Since opening this past April, From Artist to Artist has hosted collaborations between eight photographers/videographers, two designers and 22 dancers. The dancers involved are from companies and institutions like Complexions Contemporary Ballet, Ballet Hispánico, Martha Graham Dance Company, Ryder Dance and NYU Tisch School of the Arts, and hail from Costa Rica, Mexico, the United States, Canada, South Korea, Brazil, Venezuela and Colombia. With such an international and prestigious base, From Artist to Artist has taken off like Pérez had never imagined.
Can you talk a little bit about the mission behind From Artist to Artist?
“We want to join talent from all over the world, involving all types of artists. Photographers, videographers, painters, graphic designers and of course dancers. We create wearable art pieces, but more than that, we’re creating a platform for artists to learn more about one another’s art and to work together to create something beyond their artform.”
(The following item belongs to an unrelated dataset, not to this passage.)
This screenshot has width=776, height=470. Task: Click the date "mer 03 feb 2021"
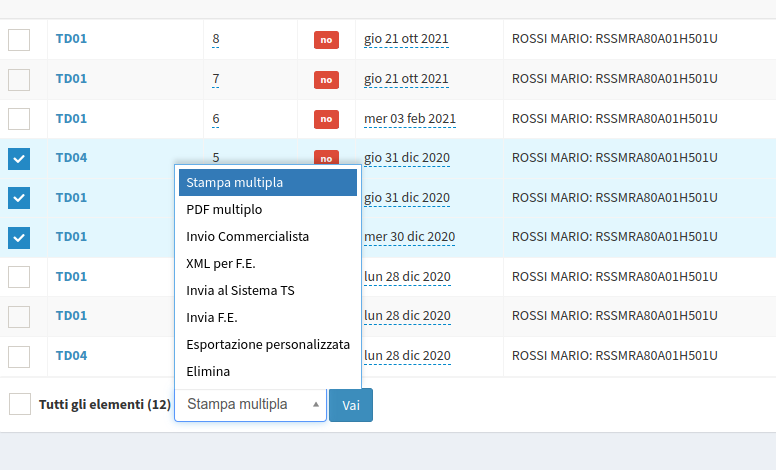pos(410,119)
How do both dancers and visual artists benefit from this?
“A lot of the time, dancers need amazing photography for their work. So those who model for us, not only do they get leotards, but they get great footage. They get to meet photographers and videographers. And the dancers teach them, too, about the best lines and angles to catch certain moves and styles of dance. And the dancers get to work with the painters. They learn about everything behind the painting, about the painter’s inspiration. Dancers who buy the leotards receive a note from the painter as well, about the piece they’re wearing and the inspiration behind it. The painters (on top of selling their artwork to a new market) get to see their paintings in another medium. A lot of them have expressed how passionate they are about dance, and some were even dancers in the past. They get to see their piece in movement.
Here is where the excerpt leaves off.